Records shown:
▽
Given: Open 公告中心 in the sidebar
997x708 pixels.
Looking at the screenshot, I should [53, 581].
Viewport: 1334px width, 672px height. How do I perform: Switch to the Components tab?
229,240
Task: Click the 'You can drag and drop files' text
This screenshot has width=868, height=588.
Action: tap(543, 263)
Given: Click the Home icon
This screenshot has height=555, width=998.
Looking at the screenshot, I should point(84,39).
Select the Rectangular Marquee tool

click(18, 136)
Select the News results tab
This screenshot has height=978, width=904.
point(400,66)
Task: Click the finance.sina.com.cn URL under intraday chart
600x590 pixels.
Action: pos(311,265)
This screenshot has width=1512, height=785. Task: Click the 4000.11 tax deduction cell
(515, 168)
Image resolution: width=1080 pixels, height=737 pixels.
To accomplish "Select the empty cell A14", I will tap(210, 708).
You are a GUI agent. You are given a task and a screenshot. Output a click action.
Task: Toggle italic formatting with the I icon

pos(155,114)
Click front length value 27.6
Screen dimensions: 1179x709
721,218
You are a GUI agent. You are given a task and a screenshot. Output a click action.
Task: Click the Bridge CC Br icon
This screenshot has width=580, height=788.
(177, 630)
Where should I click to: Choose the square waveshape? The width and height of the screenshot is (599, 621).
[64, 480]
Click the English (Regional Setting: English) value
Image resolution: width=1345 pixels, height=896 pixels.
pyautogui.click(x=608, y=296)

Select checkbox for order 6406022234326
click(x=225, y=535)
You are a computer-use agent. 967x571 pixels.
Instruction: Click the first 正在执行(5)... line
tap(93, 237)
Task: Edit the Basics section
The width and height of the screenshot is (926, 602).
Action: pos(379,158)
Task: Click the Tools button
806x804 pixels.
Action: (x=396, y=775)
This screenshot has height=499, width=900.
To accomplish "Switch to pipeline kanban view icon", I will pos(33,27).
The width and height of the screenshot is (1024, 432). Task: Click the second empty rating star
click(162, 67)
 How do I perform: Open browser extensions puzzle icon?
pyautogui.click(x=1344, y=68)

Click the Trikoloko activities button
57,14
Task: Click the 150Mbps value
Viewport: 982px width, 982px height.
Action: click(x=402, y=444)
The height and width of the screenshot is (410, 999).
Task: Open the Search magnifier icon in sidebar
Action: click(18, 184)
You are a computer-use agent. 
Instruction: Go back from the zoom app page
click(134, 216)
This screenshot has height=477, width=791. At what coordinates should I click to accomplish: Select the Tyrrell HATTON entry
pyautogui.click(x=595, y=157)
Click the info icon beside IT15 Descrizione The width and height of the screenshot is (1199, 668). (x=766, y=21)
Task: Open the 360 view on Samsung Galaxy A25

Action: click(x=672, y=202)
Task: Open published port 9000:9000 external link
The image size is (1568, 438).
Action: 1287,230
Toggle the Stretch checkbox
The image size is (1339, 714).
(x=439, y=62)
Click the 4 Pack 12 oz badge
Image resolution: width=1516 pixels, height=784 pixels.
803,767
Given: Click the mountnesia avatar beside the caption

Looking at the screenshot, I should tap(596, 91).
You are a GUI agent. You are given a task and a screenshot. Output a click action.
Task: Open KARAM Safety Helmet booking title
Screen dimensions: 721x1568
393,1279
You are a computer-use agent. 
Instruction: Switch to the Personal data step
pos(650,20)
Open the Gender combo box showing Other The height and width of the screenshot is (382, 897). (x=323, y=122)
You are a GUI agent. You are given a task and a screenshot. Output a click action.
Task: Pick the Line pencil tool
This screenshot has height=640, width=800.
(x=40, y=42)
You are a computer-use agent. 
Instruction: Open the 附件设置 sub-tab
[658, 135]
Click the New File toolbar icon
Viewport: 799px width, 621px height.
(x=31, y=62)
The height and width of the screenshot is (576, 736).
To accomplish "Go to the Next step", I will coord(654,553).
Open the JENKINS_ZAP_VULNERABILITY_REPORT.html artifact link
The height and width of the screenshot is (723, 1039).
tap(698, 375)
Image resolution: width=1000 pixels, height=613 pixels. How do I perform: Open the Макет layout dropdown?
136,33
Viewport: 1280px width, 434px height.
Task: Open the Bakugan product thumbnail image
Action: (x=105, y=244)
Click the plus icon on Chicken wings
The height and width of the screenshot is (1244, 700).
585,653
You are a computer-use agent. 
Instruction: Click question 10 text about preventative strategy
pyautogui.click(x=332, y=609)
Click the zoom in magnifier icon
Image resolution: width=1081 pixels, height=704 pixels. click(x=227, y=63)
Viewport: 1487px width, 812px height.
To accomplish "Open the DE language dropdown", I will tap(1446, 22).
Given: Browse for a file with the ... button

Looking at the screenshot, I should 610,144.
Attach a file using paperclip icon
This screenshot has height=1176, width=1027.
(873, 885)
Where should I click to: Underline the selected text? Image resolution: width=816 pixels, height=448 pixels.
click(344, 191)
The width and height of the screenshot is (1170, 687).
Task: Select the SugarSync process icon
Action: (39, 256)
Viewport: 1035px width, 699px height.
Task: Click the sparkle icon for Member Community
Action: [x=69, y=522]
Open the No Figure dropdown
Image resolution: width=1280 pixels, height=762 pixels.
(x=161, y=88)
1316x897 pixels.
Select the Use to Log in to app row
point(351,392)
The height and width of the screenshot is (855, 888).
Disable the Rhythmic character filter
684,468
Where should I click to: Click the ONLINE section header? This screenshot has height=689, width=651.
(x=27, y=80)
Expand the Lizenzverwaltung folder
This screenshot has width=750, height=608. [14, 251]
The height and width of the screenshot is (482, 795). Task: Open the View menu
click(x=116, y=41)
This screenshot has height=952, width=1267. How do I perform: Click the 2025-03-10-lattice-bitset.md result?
△
Exercise directions:
Restating every entry above word for word is the whole task.

Written answer:
Given: Open 公告中心 in the sidebar
997x708 pixels.
Looking at the screenshot, I should [53, 581].
Viewport: 1334px width, 672px height. How do I perform: Switch to the Components tab?
229,240
Task: Click the 'You can drag and drop files' text
This screenshot has width=868, height=588.
Action: tap(543, 263)
Given: Click the Home icon
This screenshot has height=555, width=998.
Looking at the screenshot, I should point(84,39).
Select the Rectangular Marquee tool

click(18, 136)
Select the News results tab
This screenshot has height=978, width=904.
point(400,66)
Task: Click the finance.sina.com.cn URL under intraday chart
600x590 pixels.
Action: pos(311,265)
This screenshot has width=1512, height=785. Task: Click the 4000.11 tax deduction cell
(515, 168)
Image resolution: width=1080 pixels, height=737 pixels.
To accomplish "Select the empty cell A14", I will tap(210, 708).
You are a GUI agent. You are given a task and a screenshot. Output a click action.
Task: Toggle italic formatting with the I icon

pos(155,114)
Click front length value 27.6
Screen dimensions: 1179x709
721,218
You are a GUI agent. You are given a task and a screenshot. Output a click action.
Task: Click the Bridge CC Br icon
This screenshot has width=580, height=788.
(177, 630)
Where should I click to: Choose the square waveshape? The width and height of the screenshot is (599, 621).
[64, 480]
Click the English (Regional Setting: English) value
Image resolution: width=1345 pixels, height=896 pixels.
pyautogui.click(x=608, y=296)

Select checkbox for order 6406022234326
click(x=225, y=535)
You are a computer-use agent. 967x571 pixels.
Instruction: Click the first 正在执行(5)... line
tap(93, 237)
Task: Edit the Basics section
The width and height of the screenshot is (926, 602).
Action: pos(379,158)
Task: Click the Tools button
806x804 pixels.
Action: (x=396, y=775)
This screenshot has height=499, width=900.
To accomplish "Switch to pipeline kanban view icon", I will pos(33,27).
The width and height of the screenshot is (1024, 432). Task: Click the second empty rating star
click(162, 67)
 How do I perform: Open browser extensions puzzle icon?
pyautogui.click(x=1344, y=68)

Click the Trikoloko activities button
57,14
Task: Click the 150Mbps value
Viewport: 982px width, 982px height.
Action: click(x=402, y=444)
The height and width of the screenshot is (410, 999).
Task: Open the Search magnifier icon in sidebar
Action: click(18, 184)
You are a computer-use agent. 
Instruction: Go back from the zoom app page
click(134, 216)
This screenshot has height=477, width=791. At what coordinates should I click to accomplish: Select the Tyrrell HATTON entry
pyautogui.click(x=595, y=157)
Click the info icon beside IT15 Descrizione The width and height of the screenshot is (1199, 668). (x=766, y=21)
Task: Open the 360 view on Samsung Galaxy A25

Action: click(x=672, y=202)
Task: Open published port 9000:9000 external link
The image size is (1568, 438).
Action: 1287,230
Toggle the Stretch checkbox
The image size is (1339, 714).
(x=439, y=62)
Click the 4 Pack 12 oz badge
Image resolution: width=1516 pixels, height=784 pixels.
803,767
Given: Click the mountnesia avatar beside the caption

Looking at the screenshot, I should tap(596, 91).
You are a GUI agent. You are given a task and a screenshot. Output a click action.
Task: Open KARAM Safety Helmet booking title
Screen dimensions: 721x1568
393,1279
You are a computer-use agent. 
Instruction: Switch to the Personal data step
pos(650,20)
Open the Gender combo box showing Other The height and width of the screenshot is (382, 897). (x=323, y=122)
You are a GUI agent. You are given a task and a screenshot. Output a click action.
Task: Pick the Line pencil tool
This screenshot has height=640, width=800.
(x=40, y=42)
You are a computer-use agent. 
Instruction: Open the 附件设置 sub-tab
[658, 135]
Click the New File toolbar icon
Viewport: 799px width, 621px height.
(x=31, y=62)
The height and width of the screenshot is (576, 736).
To accomplish "Go to the Next step", I will coord(654,553).
Open the JENKINS_ZAP_VULNERABILITY_REPORT.html artifact link
The height and width of the screenshot is (723, 1039).
tap(698, 375)
Image resolution: width=1000 pixels, height=613 pixels. How do I perform: Open the Макет layout dropdown?
136,33
Viewport: 1280px width, 434px height.
Task: Open the Bakugan product thumbnail image
Action: (x=105, y=244)
Click the plus icon on Chicken wings
The height and width of the screenshot is (1244, 700).
585,653
You are a computer-use agent. 
Instruction: Click question 10 text about preventative strategy
pyautogui.click(x=332, y=609)
Click the zoom in magnifier icon
Image resolution: width=1081 pixels, height=704 pixels. click(x=227, y=63)
Viewport: 1487px width, 812px height.
To accomplish "Open the DE language dropdown", I will tap(1446, 22).
Given: Browse for a file with the ... button

Looking at the screenshot, I should 610,144.
Attach a file using paperclip icon
This screenshot has height=1176, width=1027.
(873, 885)
Where should I click to: Underline the selected text? Image resolution: width=816 pixels, height=448 pixels.
click(344, 191)
The width and height of the screenshot is (1170, 687).
Task: Select the SugarSync process icon
Action: (39, 256)
Viewport: 1035px width, 699px height.
Task: Click the sparkle icon for Member Community
Action: [x=69, y=522]
Open the No Figure dropdown
Image resolution: width=1280 pixels, height=762 pixels.
(x=161, y=88)
1316x897 pixels.
Select the Use to Log in to app row
point(351,392)
The height and width of the screenshot is (855, 888).
Disable the Rhythmic character filter
684,468
Where should I click to: Click the ONLINE section header? This screenshot has height=689, width=651.
(x=27, y=80)
Expand the Lizenzverwaltung folder
This screenshot has width=750, height=608. [14, 251]
The height and width of the screenshot is (482, 795). Task: Open the View menu
click(x=116, y=41)
This screenshot has height=952, width=1267. How do I perform: Click the 2025-03-10-lattice-bitset.md result?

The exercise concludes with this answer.